··· PROVIDED INFORMATION

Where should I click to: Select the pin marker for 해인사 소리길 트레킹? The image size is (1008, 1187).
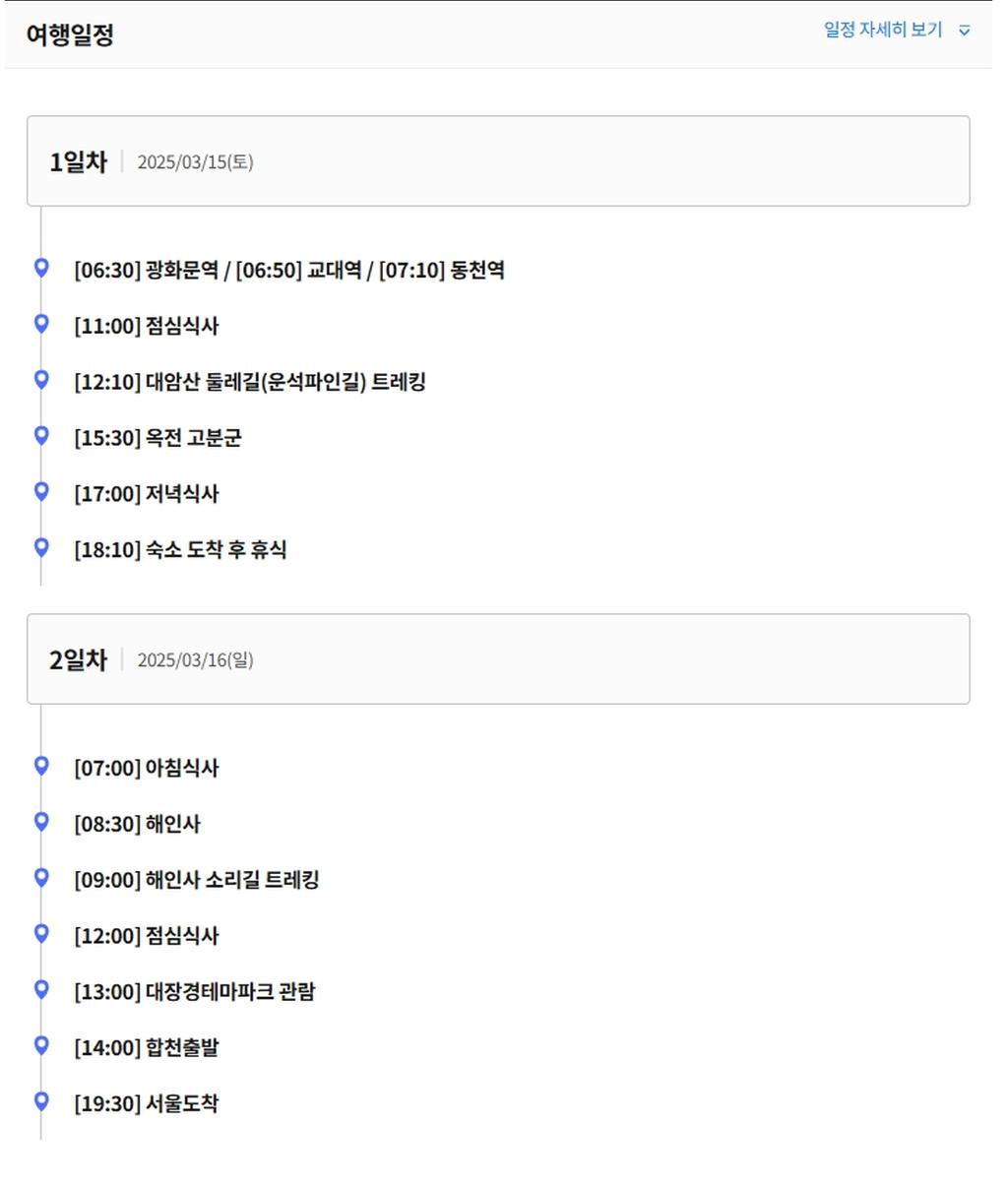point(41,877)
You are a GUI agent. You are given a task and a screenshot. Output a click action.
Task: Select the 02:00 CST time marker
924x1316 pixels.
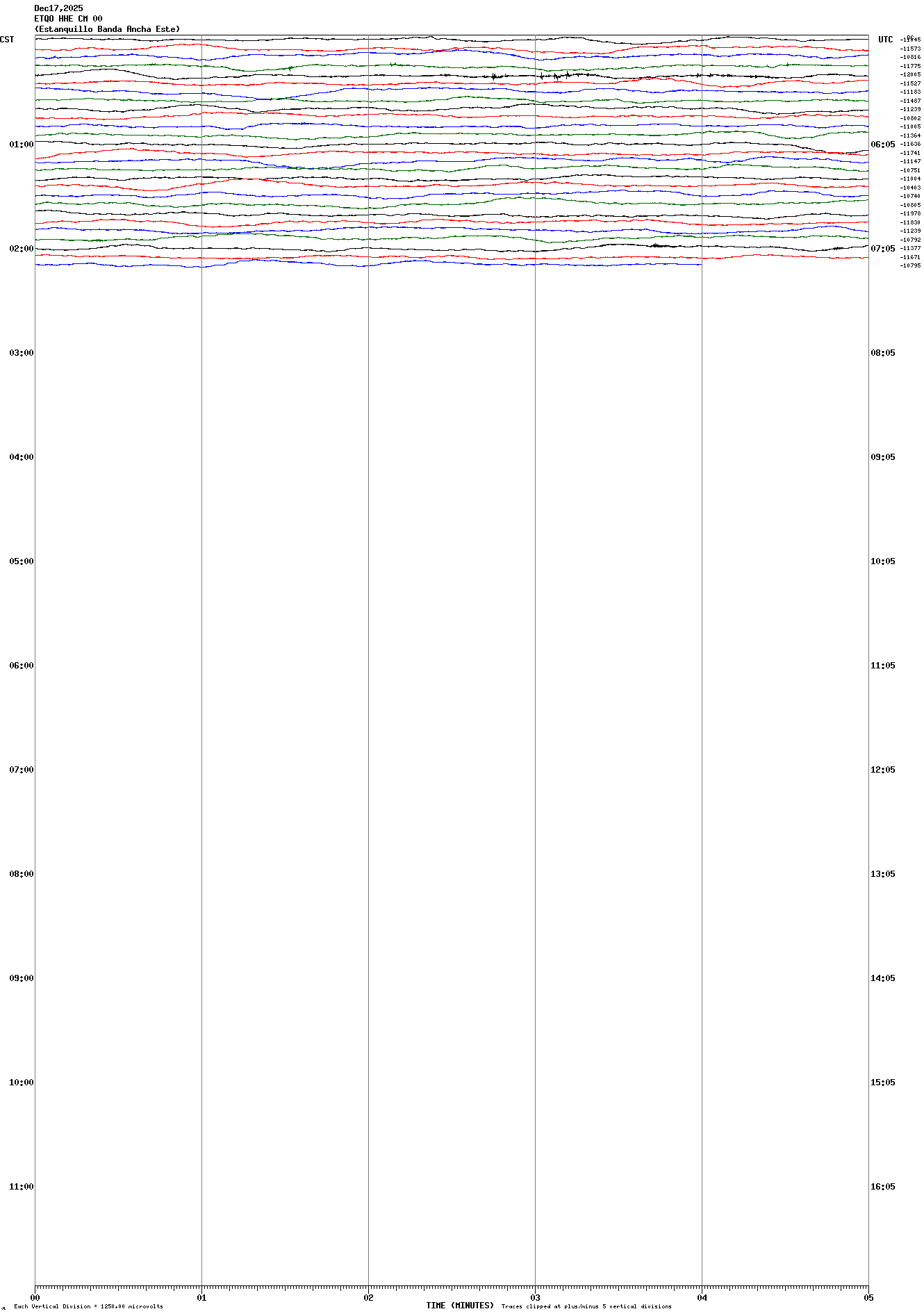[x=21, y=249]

······
··· PROVIDED INFORMATION

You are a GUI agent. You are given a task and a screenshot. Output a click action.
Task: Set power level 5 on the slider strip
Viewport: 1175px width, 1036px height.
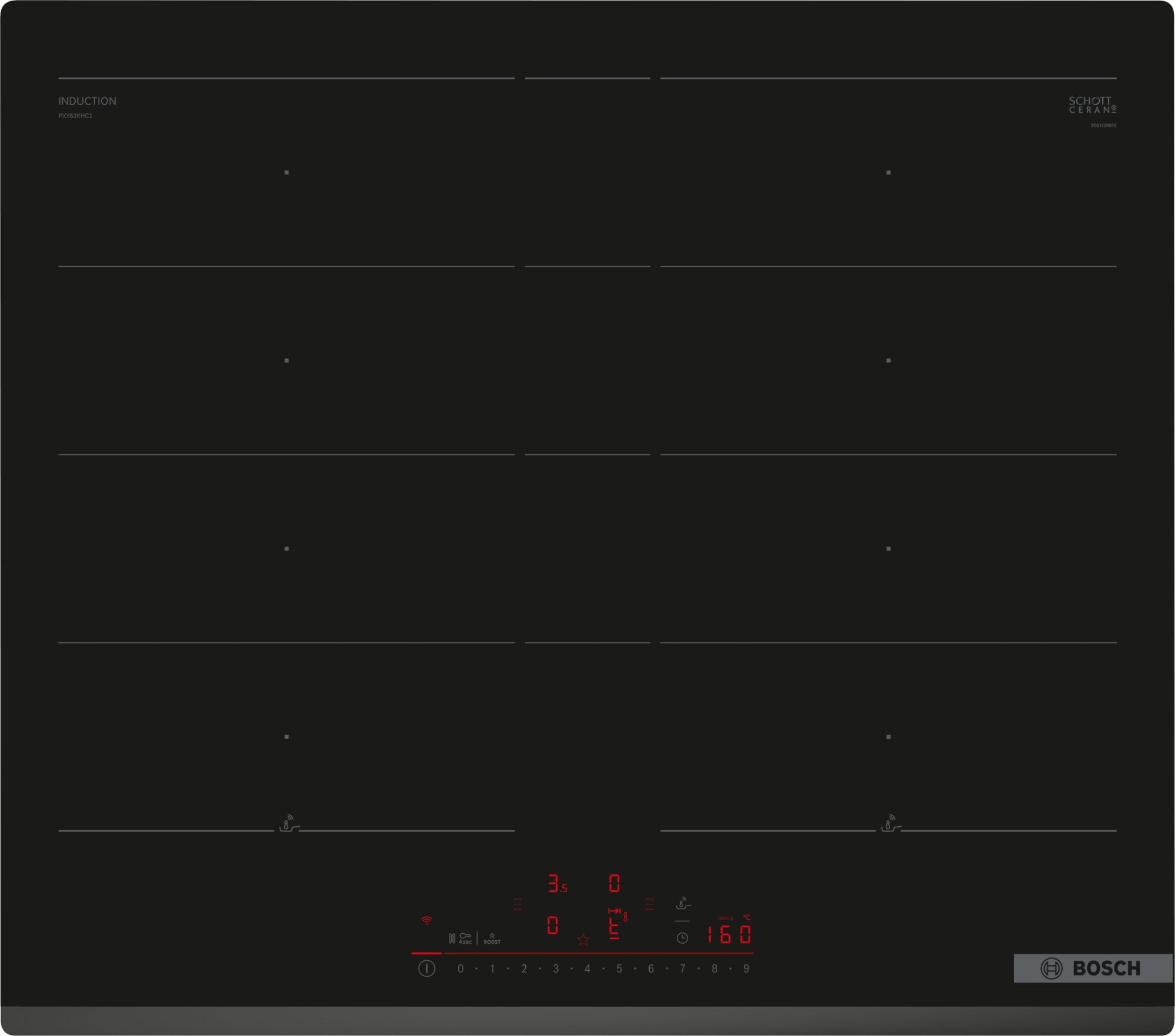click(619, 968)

······
··· PROVIDED INFORMATION

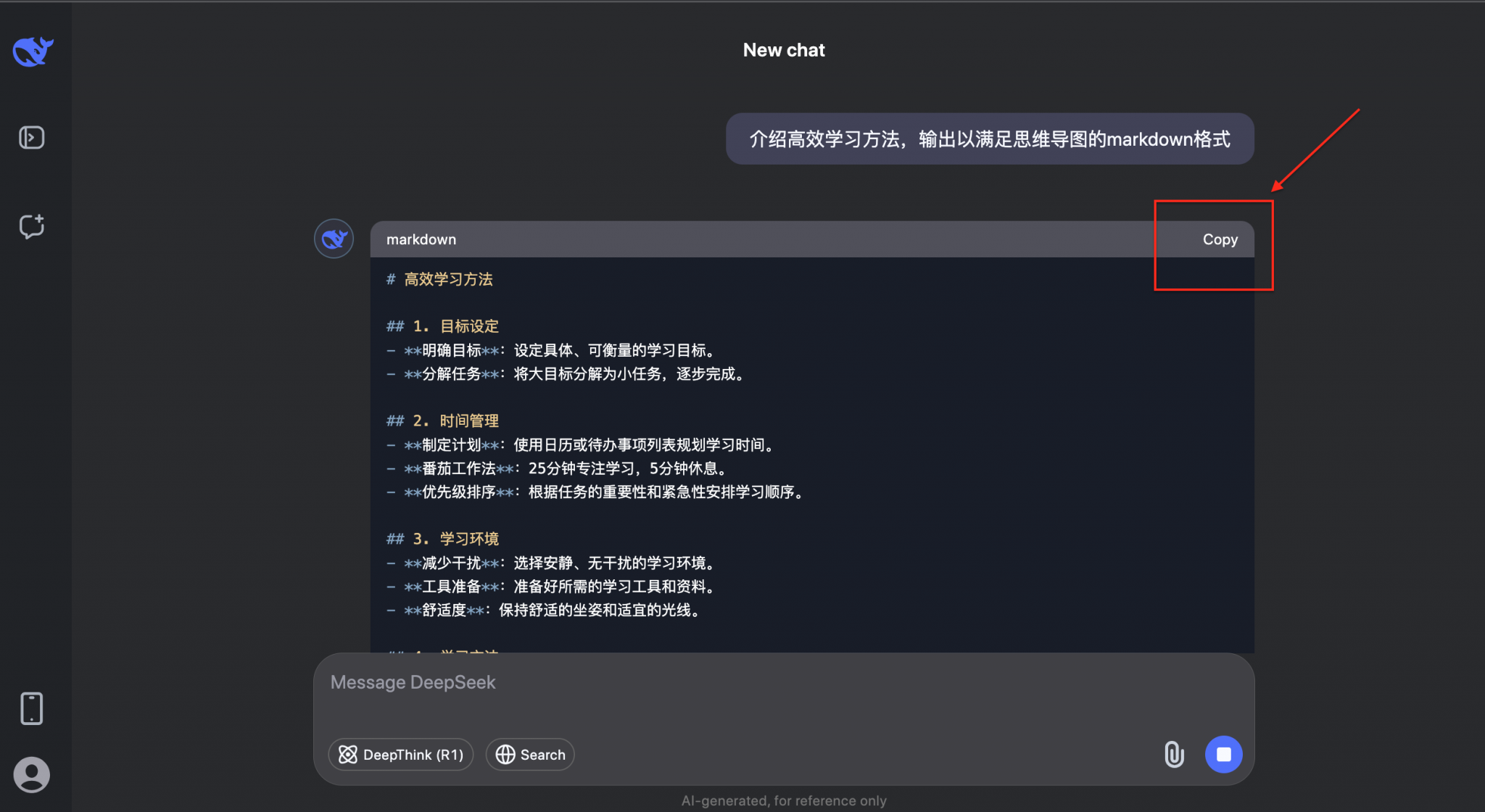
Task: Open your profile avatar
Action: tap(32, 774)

······

GIVEN PROBLEM — Write the lines of the entries above, from the line containing "Where should I" through the line containing "[x=21, y=249]", as a JSON list of strings with one string per line and no blank lines. Leave the pictures out.

TASK RESULT —
[
  "Where should I click to: Select the pin marker for 해인사 소리길 트레킹? The image size is (1008, 1187).",
  "point(41,877)",
  "You are a GUI agent. You are given a task and a screenshot. Output a click action.",
  "Task: Select the 02:00 CST time marker",
  "924x1316 pixels.",
  "[x=21, y=249]"
]